FR2934643A1 - Intake or exhaust cam shaft's phasing controlling method for motor vehicle's turbocharged engine, involves calculating cam shaft phasing set point by interpolation between set points determined based on engine loads at atmospheric pressures - Google Patents

Abstract

The method involves estimating altitude (X) at which an engine is found, and a load of the engine. Correction co-efficient is determined for the altitude, where the co-efficient ranges between 0 and 1. Phasing set point of the cam shaft is calculated through interpolation between cam shaft phasing set points of the cam shaft established based on the load of the engine at different atmospheric pressures. Interpolation table (T) of the correction co-efficient of the set points is established based on one of the atmospheric pressures. An independent claim is also included for a device for controlling phasing of intake or exhaust cam shaft of an engine based on altitude, comprising an altitude estimation unit.

Description

i METHOD FOR CONTROLLING THE PHASING OF A CAMSHAFT OF A MOTOR BASED ON ALTITUDE

FIELD OF THE INVENTION The present invention relates to a method and a device for controlling the phasing of an intake or exhaust camshaft of an engine as a function of altitude.

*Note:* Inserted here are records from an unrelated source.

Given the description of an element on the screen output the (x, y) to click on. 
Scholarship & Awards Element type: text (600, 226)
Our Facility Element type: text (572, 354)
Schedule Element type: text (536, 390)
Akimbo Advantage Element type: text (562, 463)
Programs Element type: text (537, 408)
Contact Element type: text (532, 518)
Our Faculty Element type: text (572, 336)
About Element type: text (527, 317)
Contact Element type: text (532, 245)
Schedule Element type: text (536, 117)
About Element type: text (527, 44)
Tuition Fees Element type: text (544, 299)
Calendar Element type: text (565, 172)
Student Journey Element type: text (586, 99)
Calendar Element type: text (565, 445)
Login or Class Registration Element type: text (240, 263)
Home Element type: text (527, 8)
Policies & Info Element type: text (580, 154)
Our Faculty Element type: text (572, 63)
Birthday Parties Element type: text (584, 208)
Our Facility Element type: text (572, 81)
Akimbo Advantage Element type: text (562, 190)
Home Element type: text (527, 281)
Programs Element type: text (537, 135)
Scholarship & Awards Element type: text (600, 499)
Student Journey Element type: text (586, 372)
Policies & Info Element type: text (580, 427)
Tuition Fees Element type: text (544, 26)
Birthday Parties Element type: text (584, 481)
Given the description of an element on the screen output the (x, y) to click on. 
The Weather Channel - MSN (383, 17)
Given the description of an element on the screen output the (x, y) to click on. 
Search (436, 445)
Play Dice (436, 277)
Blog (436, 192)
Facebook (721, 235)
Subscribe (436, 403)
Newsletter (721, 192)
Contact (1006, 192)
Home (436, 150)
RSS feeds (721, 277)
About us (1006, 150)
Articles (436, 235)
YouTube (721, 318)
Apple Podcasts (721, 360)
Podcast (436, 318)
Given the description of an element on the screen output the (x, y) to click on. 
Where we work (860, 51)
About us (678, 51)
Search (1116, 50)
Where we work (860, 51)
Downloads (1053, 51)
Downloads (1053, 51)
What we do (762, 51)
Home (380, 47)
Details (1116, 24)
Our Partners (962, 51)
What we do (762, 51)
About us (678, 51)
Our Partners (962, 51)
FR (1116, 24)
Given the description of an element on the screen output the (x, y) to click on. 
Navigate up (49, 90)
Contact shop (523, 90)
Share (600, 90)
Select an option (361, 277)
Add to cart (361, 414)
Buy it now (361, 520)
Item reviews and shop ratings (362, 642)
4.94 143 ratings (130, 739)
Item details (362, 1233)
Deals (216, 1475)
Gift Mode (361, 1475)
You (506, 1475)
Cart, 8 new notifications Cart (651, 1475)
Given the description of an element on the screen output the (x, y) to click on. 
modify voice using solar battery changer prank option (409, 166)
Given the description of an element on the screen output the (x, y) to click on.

BACKGROUND OF THE INVENTION Many engines, in particular for motor vehicles, are spark ignition engines with a device for controlling the phasing of intake and exhaust camshafts (referred to as VVT, the acronym for variable valve timing). . In these engines, the intake and exhaust valves are controlled by cams respectively of an intake camshaft and an exhaust camshaft. The cams open the valves for a specified period of time during each intake and exhaust cycle. The VVT device allows the phasing of the openings and closures of the intake and exhaust valves 20, by means of a camshaft position instruction, making it possible to advance or to delay the opening or closing of the valves. intake and exhaust, depending on the operating conditions of the engine. Thus, a low recovery of the opening periods of the exhaust and intake valves is necessary in the field of partial loads and small rotational speeds of the engine, while a large overlap is advantageous in the high range. regimes. On these spark-ignition engines, the position of the intake and exhaust camshaft position is controlled by the engine control computer according to an optimum (consumption or performance) the values of which are determined by the debugging specialist. during tests on the stabilized engine test bench. This optimal position (resulting from a compromise between fuel consumption and performance) of the intake and exhaust camshafts is set at 0 meter altitude or at around 1013 mbar atmospheric pressure. It is not necessarily optimal for engine performance at another altitude. Indeed, with the increase in altitude, the atmospheric pressure decreases, so that the engine admits less air.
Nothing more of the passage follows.